The Ministry of Foreign Affairs in Khartoum has denied that the Russian paramilitary Wagner Group is operating in Sudan. The ministry issued its denial after diplomats from Norway, Britain and the US claimed that the group is involved in “illegal activities relating to gold mining” in the country.
“The group’s activities threaten the proper administration and respect of the rule of law, the two goals that the Sudanese people have been struggling to achieve since the beginning of the revolution,” added the diplomats.
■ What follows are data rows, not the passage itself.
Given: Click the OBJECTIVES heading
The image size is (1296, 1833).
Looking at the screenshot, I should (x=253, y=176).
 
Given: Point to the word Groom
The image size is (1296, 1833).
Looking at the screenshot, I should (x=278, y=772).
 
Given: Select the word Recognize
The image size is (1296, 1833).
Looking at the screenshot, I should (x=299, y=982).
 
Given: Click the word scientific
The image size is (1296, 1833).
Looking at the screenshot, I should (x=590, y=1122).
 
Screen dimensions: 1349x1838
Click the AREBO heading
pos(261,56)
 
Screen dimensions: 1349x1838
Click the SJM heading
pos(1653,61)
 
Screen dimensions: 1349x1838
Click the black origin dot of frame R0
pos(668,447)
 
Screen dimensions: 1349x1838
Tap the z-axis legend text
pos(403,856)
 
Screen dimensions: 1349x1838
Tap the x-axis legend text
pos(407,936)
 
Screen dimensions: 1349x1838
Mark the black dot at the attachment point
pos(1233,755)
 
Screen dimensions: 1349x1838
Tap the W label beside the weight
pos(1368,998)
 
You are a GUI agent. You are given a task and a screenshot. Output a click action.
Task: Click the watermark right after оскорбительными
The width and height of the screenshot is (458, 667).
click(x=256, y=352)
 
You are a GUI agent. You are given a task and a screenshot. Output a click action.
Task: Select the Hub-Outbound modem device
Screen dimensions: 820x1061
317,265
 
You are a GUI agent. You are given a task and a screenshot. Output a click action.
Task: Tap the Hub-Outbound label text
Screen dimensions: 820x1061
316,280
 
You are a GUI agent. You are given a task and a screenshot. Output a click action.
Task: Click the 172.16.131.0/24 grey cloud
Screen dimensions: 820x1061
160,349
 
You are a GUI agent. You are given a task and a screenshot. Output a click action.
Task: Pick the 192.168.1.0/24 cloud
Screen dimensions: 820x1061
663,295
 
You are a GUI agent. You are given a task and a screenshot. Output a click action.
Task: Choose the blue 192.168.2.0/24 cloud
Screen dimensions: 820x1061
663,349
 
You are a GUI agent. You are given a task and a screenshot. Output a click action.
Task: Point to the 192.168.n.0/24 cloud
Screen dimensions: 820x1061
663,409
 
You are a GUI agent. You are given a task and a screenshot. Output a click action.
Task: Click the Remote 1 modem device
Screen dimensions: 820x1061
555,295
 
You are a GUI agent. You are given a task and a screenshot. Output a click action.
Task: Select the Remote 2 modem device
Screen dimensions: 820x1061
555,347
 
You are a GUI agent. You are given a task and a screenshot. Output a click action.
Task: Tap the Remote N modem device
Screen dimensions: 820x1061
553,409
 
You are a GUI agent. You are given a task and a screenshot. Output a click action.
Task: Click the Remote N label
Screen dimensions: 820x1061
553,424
In response, the foreign ministry accused the Western officials of “attempting to interfere in Sudanese affairs, and to embroil the country in the ongoing conflict in Ukraine in a haphazard and arbitrary manner.” It denied “absolutely” the presence of Wagner personnel and their “carrying out of training, mining and other missions against the rule of law and governance.”
During the rule of former president Omar al-Bashir, Russia was the only party that provided his government with weapons despite an international boycott. In 2017, the European Council on Foreign Relations revealed that Al-Bashir and Russian President Vladimir Putin signed agreements to mine for gold, and negotiated the construction of a naval base on Sudan’s Red Sea coast.
The US Treasury Department imposed sanctions in July 2020 on Yevgeny Prigozhin, the head of the Wagner Group. Washington accused him of “exploiting the natural resources of Sudan for personal benefit.”
The official Number Two in the Ruling Military Council, Mohamed Hamdan Dagalo, also known as Hemetti, visited Moscow last month on the eve of the Russian invasion of Ukraine.